As Latika Bourke reports in this morning’s Age, the crossbench senators are stepping up their efforts to ward off the advent of democracy — with the honorable exception of South Australia’s Nick Xenophon (the only one who was unmistakably shafted by the present system), who has been frozen out from their discussions as a result.

William Bowe explained the issues in Crikey yesterday, but basically Xenophon has proposed a small refinement to the existing proposal from the Joint Standing Committee on Electoral Matters (JSCEM) to abolish automatic group ticket preferencing. The others, however, led by Liberal Democrat Senator David Leyonhjelm, are determined to defend the system that elected them in defiance of the voters’ wishes.

On one level, this shouldn’t matter: if the major parties agree on reform (as they did at the JSCEM), there’s nothing the crossbenchers can do about it. Even with Labor getting cold feet, the Coalition and the Greens between them have a clear Senate majority.
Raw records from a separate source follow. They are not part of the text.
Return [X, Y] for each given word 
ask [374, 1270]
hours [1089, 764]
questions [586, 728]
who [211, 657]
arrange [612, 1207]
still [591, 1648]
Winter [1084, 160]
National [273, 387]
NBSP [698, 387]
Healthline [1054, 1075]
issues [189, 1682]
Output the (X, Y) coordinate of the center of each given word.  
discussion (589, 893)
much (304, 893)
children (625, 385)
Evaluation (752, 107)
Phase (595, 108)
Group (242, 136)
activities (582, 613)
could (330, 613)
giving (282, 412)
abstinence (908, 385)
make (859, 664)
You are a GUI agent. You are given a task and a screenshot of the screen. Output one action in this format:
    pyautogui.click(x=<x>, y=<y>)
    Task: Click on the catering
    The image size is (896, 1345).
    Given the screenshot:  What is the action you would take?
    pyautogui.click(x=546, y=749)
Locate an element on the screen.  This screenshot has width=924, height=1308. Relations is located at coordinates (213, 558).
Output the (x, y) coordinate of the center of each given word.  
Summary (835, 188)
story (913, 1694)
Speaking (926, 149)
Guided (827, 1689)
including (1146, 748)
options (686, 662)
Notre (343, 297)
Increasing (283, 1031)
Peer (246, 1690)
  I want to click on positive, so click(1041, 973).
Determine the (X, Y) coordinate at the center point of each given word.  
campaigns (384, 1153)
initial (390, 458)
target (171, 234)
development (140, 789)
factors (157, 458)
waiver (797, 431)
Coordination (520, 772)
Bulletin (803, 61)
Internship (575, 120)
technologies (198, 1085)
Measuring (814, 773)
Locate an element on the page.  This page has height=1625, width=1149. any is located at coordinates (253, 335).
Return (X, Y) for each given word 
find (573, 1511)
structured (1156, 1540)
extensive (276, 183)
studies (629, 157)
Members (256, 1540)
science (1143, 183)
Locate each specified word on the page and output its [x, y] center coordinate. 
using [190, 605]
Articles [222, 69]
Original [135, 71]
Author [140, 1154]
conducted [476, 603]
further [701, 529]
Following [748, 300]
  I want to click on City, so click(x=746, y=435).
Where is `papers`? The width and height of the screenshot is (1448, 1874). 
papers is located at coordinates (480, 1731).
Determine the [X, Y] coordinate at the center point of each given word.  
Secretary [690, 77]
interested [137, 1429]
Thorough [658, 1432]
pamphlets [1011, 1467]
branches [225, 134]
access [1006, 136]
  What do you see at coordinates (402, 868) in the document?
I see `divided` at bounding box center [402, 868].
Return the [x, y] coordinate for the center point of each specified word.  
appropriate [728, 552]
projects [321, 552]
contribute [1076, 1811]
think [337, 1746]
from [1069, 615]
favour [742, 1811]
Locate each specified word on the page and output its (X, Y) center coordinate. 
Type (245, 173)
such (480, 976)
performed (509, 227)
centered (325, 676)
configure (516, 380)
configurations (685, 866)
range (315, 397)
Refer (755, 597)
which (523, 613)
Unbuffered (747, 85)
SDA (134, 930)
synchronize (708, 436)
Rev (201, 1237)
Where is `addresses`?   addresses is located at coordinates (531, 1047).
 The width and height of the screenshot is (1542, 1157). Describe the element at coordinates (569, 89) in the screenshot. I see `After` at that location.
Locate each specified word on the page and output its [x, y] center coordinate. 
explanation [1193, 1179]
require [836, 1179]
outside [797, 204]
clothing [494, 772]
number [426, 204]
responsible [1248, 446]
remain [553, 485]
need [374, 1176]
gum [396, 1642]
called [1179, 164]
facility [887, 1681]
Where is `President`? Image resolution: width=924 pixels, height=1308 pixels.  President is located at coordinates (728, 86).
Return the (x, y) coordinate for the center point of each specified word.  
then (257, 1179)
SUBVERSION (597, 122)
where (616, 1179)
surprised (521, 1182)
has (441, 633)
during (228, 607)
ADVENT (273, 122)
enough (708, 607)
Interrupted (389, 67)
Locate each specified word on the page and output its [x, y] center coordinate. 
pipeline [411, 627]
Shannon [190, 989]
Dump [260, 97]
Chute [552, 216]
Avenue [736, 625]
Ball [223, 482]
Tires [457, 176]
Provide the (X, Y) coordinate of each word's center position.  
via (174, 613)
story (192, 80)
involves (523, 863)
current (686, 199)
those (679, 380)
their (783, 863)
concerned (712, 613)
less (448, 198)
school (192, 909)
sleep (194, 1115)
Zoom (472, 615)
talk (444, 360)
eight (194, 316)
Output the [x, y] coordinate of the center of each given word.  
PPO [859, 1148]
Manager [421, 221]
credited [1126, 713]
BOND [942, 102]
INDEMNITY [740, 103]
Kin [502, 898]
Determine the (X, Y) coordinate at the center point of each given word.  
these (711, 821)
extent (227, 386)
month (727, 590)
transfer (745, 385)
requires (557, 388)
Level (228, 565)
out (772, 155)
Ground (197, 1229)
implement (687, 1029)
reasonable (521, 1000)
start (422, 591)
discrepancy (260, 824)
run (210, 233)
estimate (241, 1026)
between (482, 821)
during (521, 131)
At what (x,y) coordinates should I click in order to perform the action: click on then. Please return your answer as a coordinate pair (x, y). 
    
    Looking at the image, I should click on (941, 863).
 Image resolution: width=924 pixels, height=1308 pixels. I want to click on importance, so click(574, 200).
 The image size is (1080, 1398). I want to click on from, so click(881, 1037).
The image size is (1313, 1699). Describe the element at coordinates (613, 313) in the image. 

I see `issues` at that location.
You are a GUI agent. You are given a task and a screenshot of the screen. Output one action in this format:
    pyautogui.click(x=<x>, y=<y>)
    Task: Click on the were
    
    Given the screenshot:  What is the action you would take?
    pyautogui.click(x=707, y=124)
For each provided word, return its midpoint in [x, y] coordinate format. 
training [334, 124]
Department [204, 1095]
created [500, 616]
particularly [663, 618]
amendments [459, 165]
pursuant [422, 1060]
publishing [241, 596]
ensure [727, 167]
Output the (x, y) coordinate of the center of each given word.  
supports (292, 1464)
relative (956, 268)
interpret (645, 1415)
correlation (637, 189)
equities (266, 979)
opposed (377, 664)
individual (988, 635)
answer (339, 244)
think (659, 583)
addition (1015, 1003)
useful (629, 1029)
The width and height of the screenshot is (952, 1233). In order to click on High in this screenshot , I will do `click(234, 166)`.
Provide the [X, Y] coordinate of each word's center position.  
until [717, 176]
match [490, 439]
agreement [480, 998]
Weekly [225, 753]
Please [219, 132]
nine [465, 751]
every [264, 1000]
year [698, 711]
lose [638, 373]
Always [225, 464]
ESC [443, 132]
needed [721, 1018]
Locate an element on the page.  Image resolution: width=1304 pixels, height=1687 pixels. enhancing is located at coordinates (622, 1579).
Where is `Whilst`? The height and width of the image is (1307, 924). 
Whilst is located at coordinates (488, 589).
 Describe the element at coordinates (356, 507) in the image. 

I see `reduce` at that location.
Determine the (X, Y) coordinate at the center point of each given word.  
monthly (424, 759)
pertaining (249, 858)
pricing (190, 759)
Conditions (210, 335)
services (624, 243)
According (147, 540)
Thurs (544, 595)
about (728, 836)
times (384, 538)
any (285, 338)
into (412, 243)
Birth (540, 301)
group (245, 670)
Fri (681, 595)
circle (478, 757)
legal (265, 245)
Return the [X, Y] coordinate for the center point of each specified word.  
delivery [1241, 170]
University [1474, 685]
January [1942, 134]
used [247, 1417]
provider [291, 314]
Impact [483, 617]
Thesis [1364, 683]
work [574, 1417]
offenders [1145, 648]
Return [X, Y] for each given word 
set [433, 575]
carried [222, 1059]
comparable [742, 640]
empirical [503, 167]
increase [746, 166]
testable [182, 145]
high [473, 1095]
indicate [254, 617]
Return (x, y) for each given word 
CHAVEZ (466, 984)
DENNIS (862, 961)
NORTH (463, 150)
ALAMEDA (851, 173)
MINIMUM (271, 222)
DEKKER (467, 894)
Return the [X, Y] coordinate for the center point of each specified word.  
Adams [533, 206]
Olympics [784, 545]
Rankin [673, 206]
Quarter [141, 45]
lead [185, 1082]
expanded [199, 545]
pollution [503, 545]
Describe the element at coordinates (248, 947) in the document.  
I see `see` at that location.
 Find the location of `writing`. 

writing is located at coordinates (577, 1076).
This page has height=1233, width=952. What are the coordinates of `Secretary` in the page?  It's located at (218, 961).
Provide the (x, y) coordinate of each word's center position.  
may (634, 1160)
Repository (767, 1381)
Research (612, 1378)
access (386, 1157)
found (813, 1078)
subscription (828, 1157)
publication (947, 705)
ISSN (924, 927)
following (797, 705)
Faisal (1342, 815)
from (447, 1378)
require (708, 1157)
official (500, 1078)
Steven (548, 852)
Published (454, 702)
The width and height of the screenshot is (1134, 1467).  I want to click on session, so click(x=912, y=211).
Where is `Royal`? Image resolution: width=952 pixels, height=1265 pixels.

And the threat of crossbench retaliation on other legislation could be met by leaving voting reform until the last months prior to an election.

But there’s a further hiccup. As the ABC’s election analyst Antony Green has pointed out in two recent posts, the Australian Electoral Commission needs time to implement any changes prior to an election. The more drastic the reform, and, in particular, the more it results in voters expressing their own preferences on ballot papers, the more time it needs.

To implement the JSCEM proposal, Green says the AEC has asked for a 12-month lead time, otherwise it will have to conduct the count manually.

And if large numbers of people express their own preferences, then a manual count of, say, the New South Wales Senate, with over 4.5 million votes, would be a logistical nightmare.

So if this has stopped being a matter of high principle (since no one but the self-interested micro-parties defends group ticket voting) and become just a matter of practicality, why not go the whole way with simplicity, and get rid of preferences entirely for Senate voting?

We know that the vast majority of voters (96.5% in 2013) are comfortable just voting “1” for a party above the line, without worrying about its preferences or even who its candidates are. Why not just make the party votes the whole story, and elect senators in proportion to their party’s vote?

The truth is that leaving aside the bizarre deals that have elected the micro-party senators, preferences make very little difference to our Senate results. I’ve redone the calculations from the 2013 half-Senate election, on the assumption that they were a simple proportional election, using a Sainte-Lague system (as used, for example, in Germany and New Zealand). Here are the results. 

There’s very little difference: three of the micro-parties would miss out, with two extra seats going to Labor and the third to Xenophon’s running mate. The fundamentals of the balance of power would not have changed at all.

That confirms what’s already been learned from New South Wales, where the last four upper house elections have been held using essentially the proposed JSCEM method. On only two occasions has a candidate leapfrogged another to win on preferences: for 82 of the 84 members elected, preferences made no difference at all to the outcome.

With this change, the complexity that worries the AEC would disappear.

In effect, all votes would be “above-the-line” (although a below-the-line option could be retained for those who want to re-order the candidates in their party’s ticket, as is allowed in many European elections); they would only need to be counted once, and anyone with a spreadsheet can do a Sainte-Lague calculation in 30 seconds.

I’ve got nothing against preferential voting, and for single-member electorates or even small multi-member electorates (as in Tasmania or Ireland) it works well. But for an election with millions of votes where the preferences are unlikely to change anything, it seems an expensive and unnecessary indulgence.

It’s especially interesting to note that Leyonhjelm, with 9.5% of the vote, would still have won his seat without preferences. His opposition to reform is more subtly based. He knows that his election was a product of voter confusion: faced with an absurdly long ballot paper, many voters who were looking for the Liberal/National ticket lighted instead on the Liberal Democrats, who had drawn the lead position. And that in turn was a consequence of the lottery of group ticket voting.

With no automatic preferencing, the incentive for most of the micro-parties to stand would disappear, meaning simpler ballot papers and less confusion. Not good for some people’s self-interest, but an unequivocal gain for democracy.